Aku tersenyum samar mendengar gerutuan Eva. Meski baru beberapa hari sekelas bareng, gak asing mendengar dia menggunakan bahasa Sunda. Bahkan, sedikit demi sedikit membuat aku langsung paham maksudnya.
"Kalian ngomongin apa, sih?" tanyaku pada akhirnya.
"Kamu gak buka grup, Sas?" Dengan ogah-ogahan Eva menyendok nasi kuning pesanannya sesudah bertanya.
"Gak sempet," elakku, grup yang dimaksud pasti grup yang beranggotakan kami bertujuh. Karena pagi tadi notifikasi obrolannya sudah sampai duaratus lebih pesan yang belum aku baca.
"Kalian emang bahas apa, seh, di grup? Sampek ratusan chatnya," tanya Mita ikut penasaran.
Aku dan Mita itu seperti pinang dibela dua, jarang menampakkan diri kepermukaan grup kalau gak di japri terlebih dahulu. Lebih-lebih lagi, tahu chat tertumpuk sudah sampai ratusan makin malas buat bukanya.
"Kalian ndak ikut juga kemarin jadi spionase dadakan? Di grup bahas Floritta sama Jiro," ujar Risma sibuk mengaduk somay di piringnya.
Gerakan tanganku yang akan menyendok terhenti. Aku menatap Eva yang menelungkupkan setengah badannya diatas meja. "Kok bisa bahas Jiro sama Floritta?"
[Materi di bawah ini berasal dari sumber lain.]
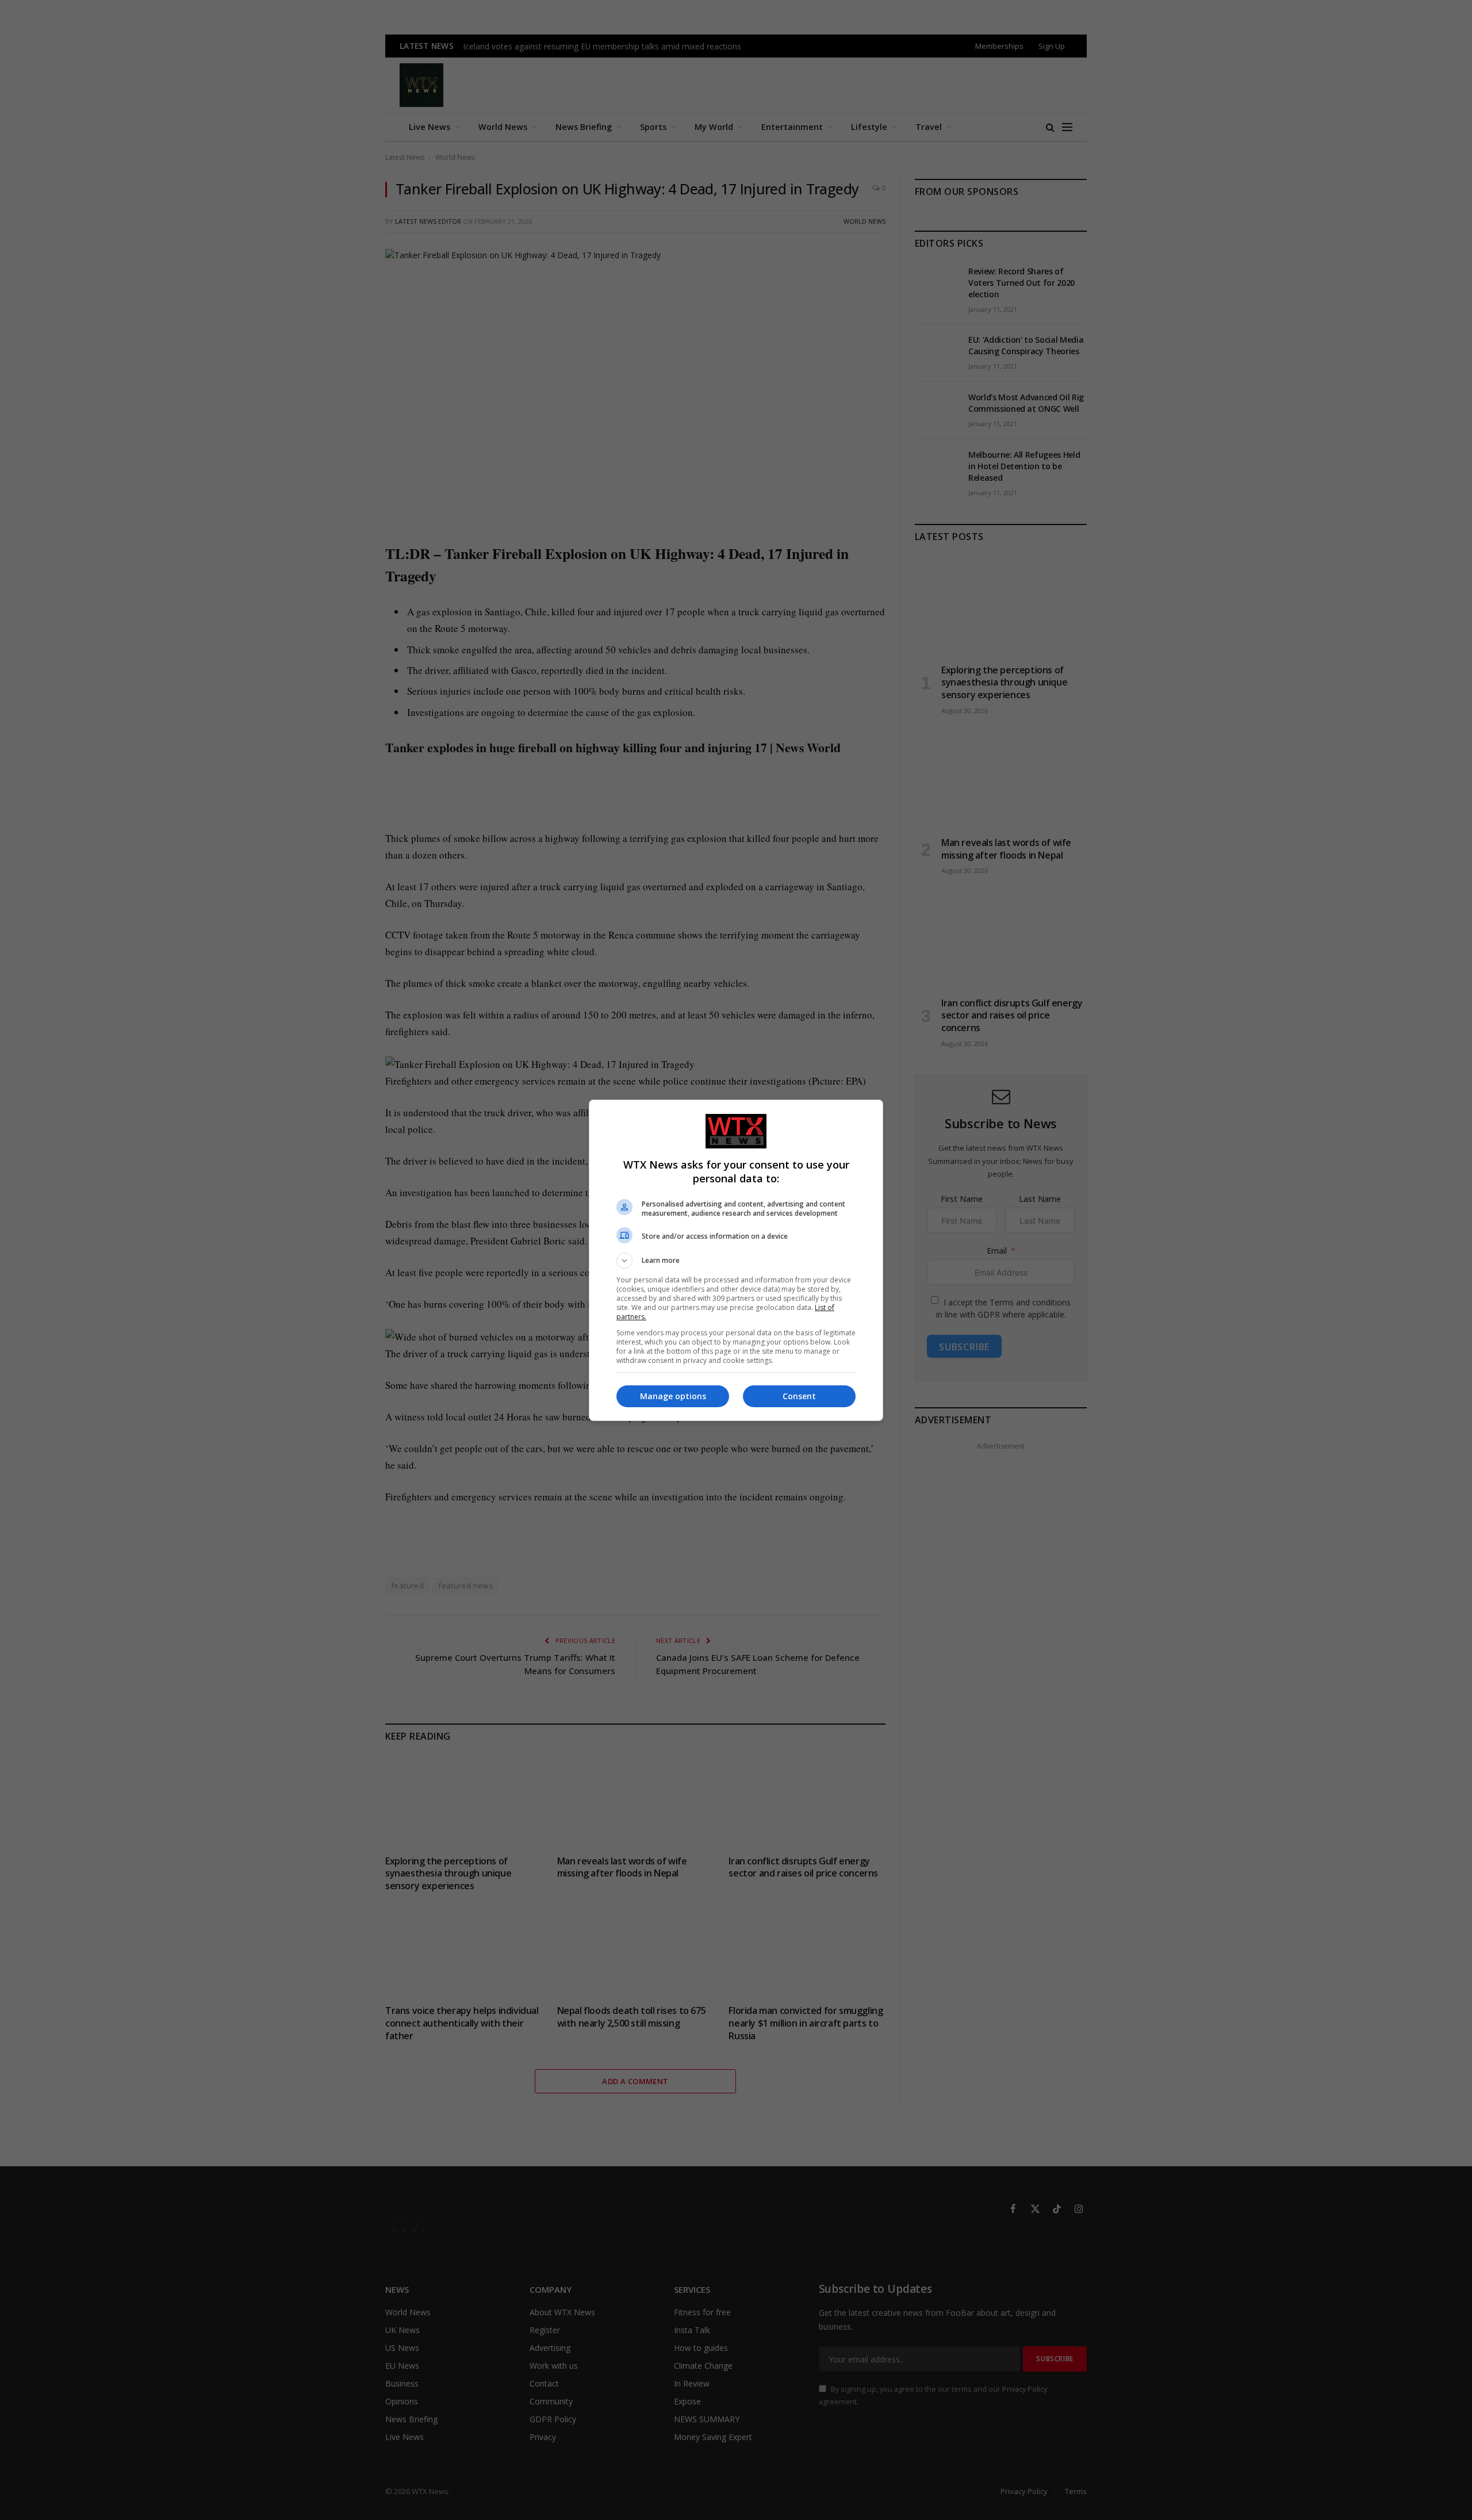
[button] (736, 1261)
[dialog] (736, 1260)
"Plot twist diatas plot twist yang nganter Floritta bukan Kaivan tapi Jiro. Itu sebabnya nih anak galau merana," ujar Risma seraya menunjuk Eva.
Jadi alasan Jiro bawa kunci motor Kaivan kemarin karena ngantar Floritta? Tapi kenapa yang ngantar Jiro? Kaivan juga masih ada disekolah.
"Gong banget," ledek Mita yang di sambut Risma dengan anggukan.
"Aku, tuh, sakit hati banget tau, gak," gumam Eva dengan posisi yang gak berubah.
Wajar, sih, Eva kesal. Dihari pertama masuk kelas duabelas, Della tiba-tiba menyebar gosip yang naasnya sebuah fakta. Fakta yang membuat kami semua terkejut ketika tahu Eva menyukai Jiro. Terlebih tahu cowok yang disukai berboncengan dengan cewek lain, makin sedap rasa sakitnya.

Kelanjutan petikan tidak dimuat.